Let's say I have a source of randomly produced values from a range $M$. I want to test if the source is a uniform distribution by examining a sample sequence of $n$ values $m_1, m_2,\dots,m_n$. Because the range $M$ is very large, and $n << M$, many statistical tests cannot be applied (e.g. Chi-square test on frequencies of each possible outcome).
I can count the number of collisions $k$, which is the number of values $m_j$ such that $m_j=m_i$ for at least one $i<j$. I want to determine the probability of $k$ given $n$ and $M$. (Assuming I can use a large enough $n$ such that $\bar{k}$, the expected average number of collisions, is significant enough for such a test).
I have found the expected number of collisions is provided by: $$\bar{k}=n-M+M\left(\frac{M-1}{M}\right)^n$$
I don't know how to get to calculate the probability for a given value of $k$ though. E.g. can $k$ be modeled using a binomial or Poisson distribution?
More specifically, I want the probability that a true random source would provide the same or more extreme value of $k$ away from the expected average.
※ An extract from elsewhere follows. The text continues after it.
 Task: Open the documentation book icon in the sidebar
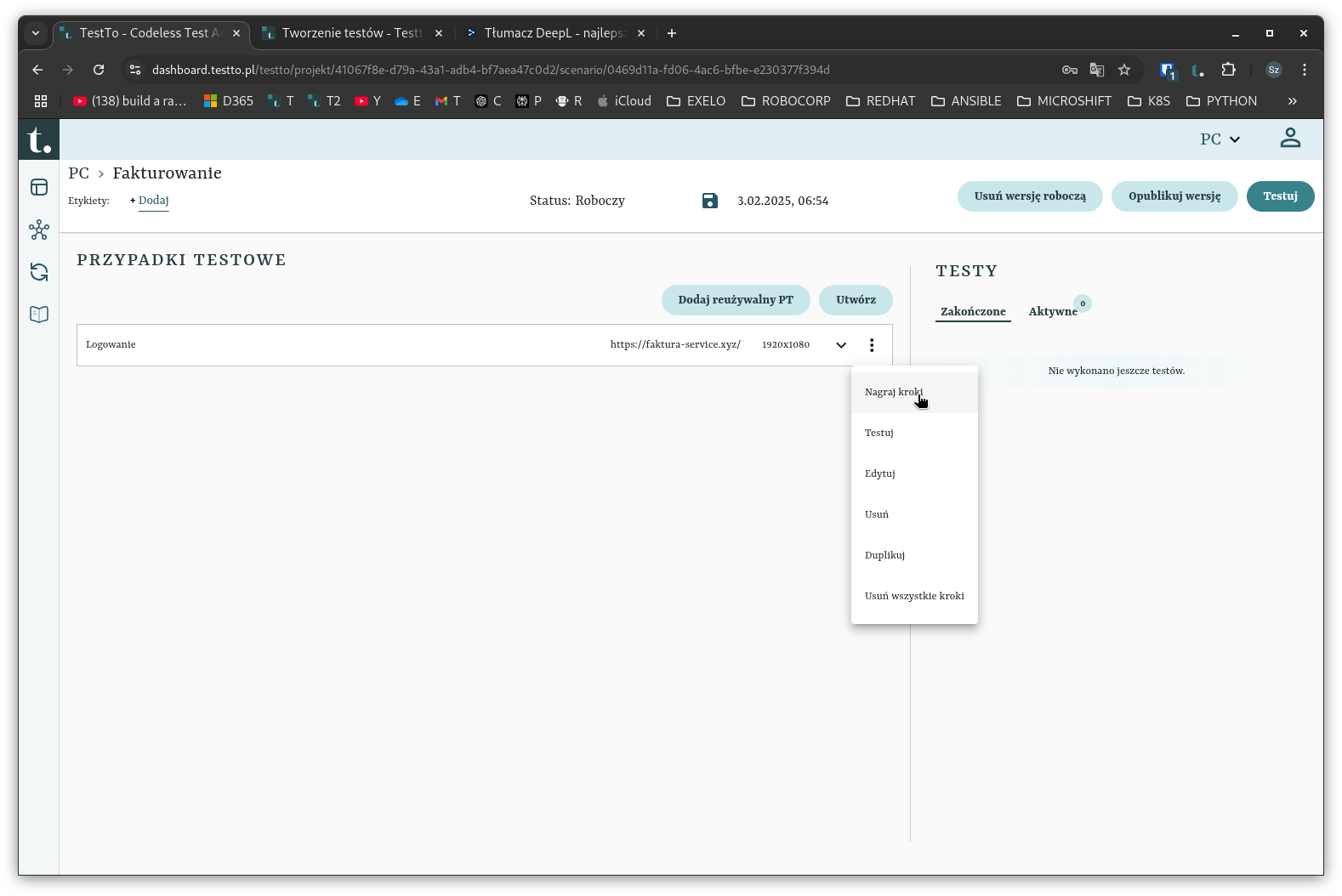pos(39,315)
I am using computer software to do this, so I'm happy to consider numerical solutions.
I could use:
A cumulative distribution function (CDF), if one is known that gives the probability of a result $p_{k'}=Prob(k<=k')$. E.g. if $k$ conforms to a normal or binomial distribution, then I can use the known CDFs for those.
A probability distribution function (PDF), again, if one is known. I can sum up the probabilities for $0$ to $k$ to get $p_k$. After all, it is a discrete distribution, and I won't be doing tests where $\bar{k}$ is particularly large.
In either of the above cases, if $p_k$ is the probability of $<=k$ collisions, then the p-value I need for my test is, I believe, $p=1-2\lvert{p_k-0.5}\rvert$.
I could theoretically enumerate all sequences of collisions and unique numbers. Practically speaking, this would not be possible, as this would be $2^n$ sequences, and therefore too many.
Another numerical approach would be to build up a table of $p_{i,j}$'s, where $p_{i,j}$ is the probability of $i$ collisions after $j$ values (I only need $i=0\dots k$ for $j=0\dots n$). For each step, the number of unique values is given as $u=j-i$, and the probability of a collision is therefore $u/M$. That still requires something of the order $O(k^2n)$, which is much better, but may still be infeasible.
I could create several samples of sequences, count the collisions in each, and look at the resulting distribution to see if that tells me anything. However, I would much prefer to use something with a more solid mathematical basis. Note that $M$ and $n$ can vary from test to test.